Not to pick too nittily, but your assertion that a load balancer should just "go[es] to the most responsive server" is kind of simplistic. When I was working there, we had a failure mode where the most responsive server was one that had tripped over a subtle bug causing all subsequent requests to that instance of the service to almost immediately respond with an http 200 and empty content (it was a bug, after all, and it was compounded by this failure mode of returning a 200). Because we used weighted round-robin, we were able to diagnose that only some of the servers were behaving badly and could focus on reproducing the problem, finding the root cause and fixing it. The short-term mitigation was to bounce the ones in a bad state as they got into the bad state. This was at the cost of a poor user experience for 1/n of current traffic. In your proposed model, all traffic would have black-holed into this highly responsive server possibly making diagnosis and mitigation more difficult.
As far as having to abstract away the heavy lifting of service management into a dedicated layer, I'm in violent agreement with that architectural decision. Without providing service management as a service, you put the burden on everyone's shoulders to manage it themselves.

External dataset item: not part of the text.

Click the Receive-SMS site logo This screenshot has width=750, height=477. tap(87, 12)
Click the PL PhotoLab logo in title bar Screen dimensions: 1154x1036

I'd rather have 98% of the developers focused on application logic and a specialized 2% of the developers providing productivity improvements to the core platform.
While it might be more rewarding for some to re-blaze trails that have already been explored (and improvements do come out of parallel efforts) it's a much better business decision to put as much weight as possible behind moving the product forward and leave the task of lifting the efficiency of the platform to a dedicated team.